Michael Learns to Rock
I don’t take music with me when I travel. You see a lot of white ear buds in dorms and buses these days, but it’s not a look I go for. I’m trying to think why… Yes, it’s shutting you off from the world, but so is having your head in a book. Everyone’s entitled to escape from the world sometimes. No, I think what irks me about it is that it’s so not austere: why don’t you bring your Wii console and hairdryer while you’re at it? (Oh, you have…)
That said, every great journey needs a soundtrack: it’s just, having never brought my own, mine have been supplied by chance or inspiration.
On a starry night in a yacht in a harbour of Flores, with the tackle rhythmically clanging against the mast, my British companions and I improvised ‘Karma Police’, right down to the piano part. On such a still night, our voices would have travelled for miles. I wonder what the Indonesian crew made of it. Probably just an annoyance.
In Vietnam, the tinny canto-pop blaring hour after hour from the bus speakers was about to do my head in.
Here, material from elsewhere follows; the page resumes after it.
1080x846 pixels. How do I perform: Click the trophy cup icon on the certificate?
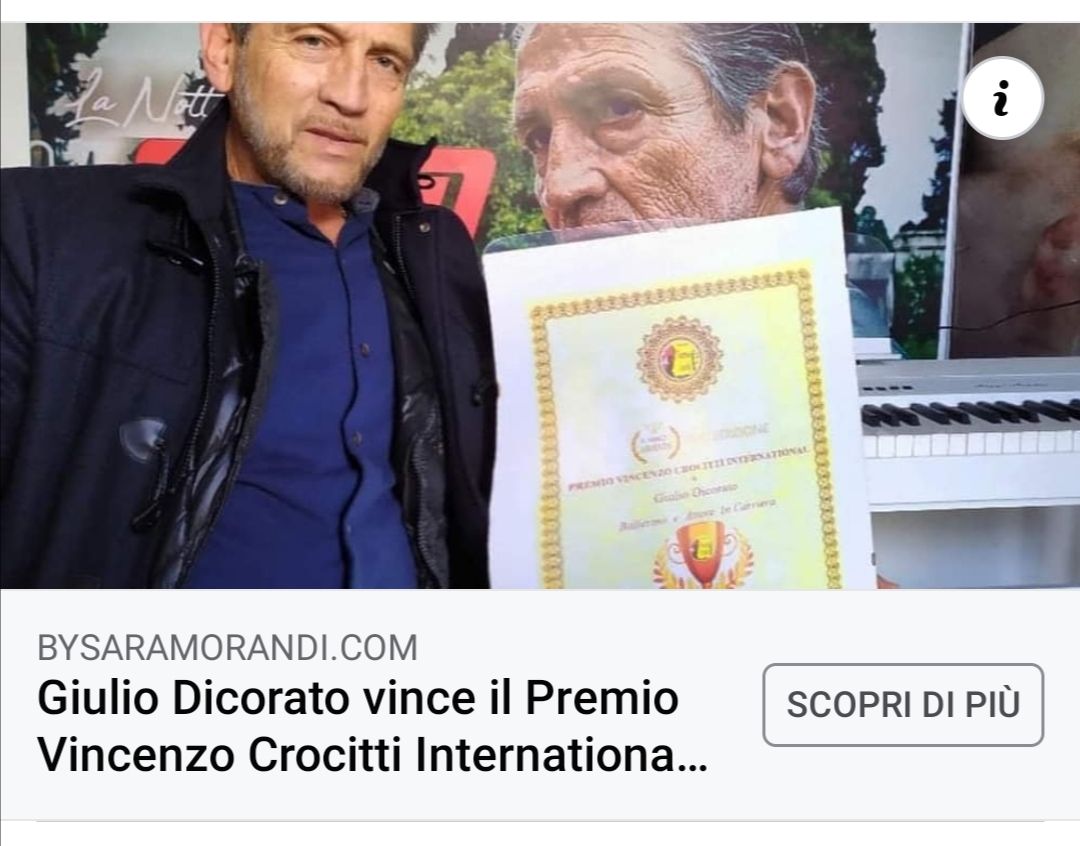[x=703, y=553]
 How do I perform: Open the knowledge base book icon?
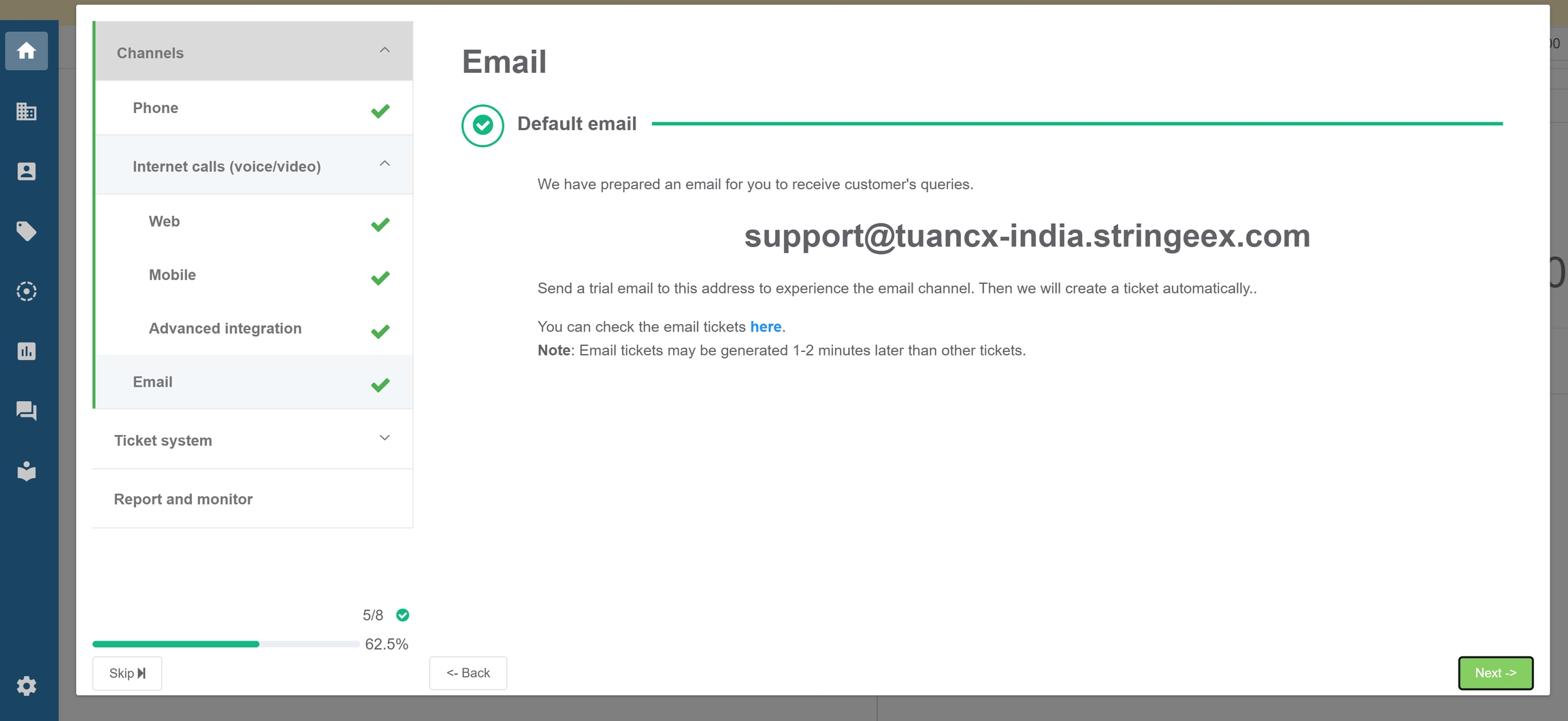pos(27,471)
Then a voice-over announced, menacingly, ‘Smell li’ Teen Spirit!’ Waves of relief, followed by puzzlement. Then I had to laugh, because the ‘daa-da-dum…chicka-chicka…dum-dum’ that I was listening to couldn’t have been less like Cobain’s lick if it had been played on a plastic ukulele. It kind of summed up Vietnam’s take on the West, I thought: either pirated, made safe for public consumption, or both.
If you rely on your hosts to supply the soundtrack, it may well be the last thing you’d ever bring with you. (Case in point: Michael Learns to Rock, Danish soft rock band, China 1997.) But isn’t it the more memorable for that?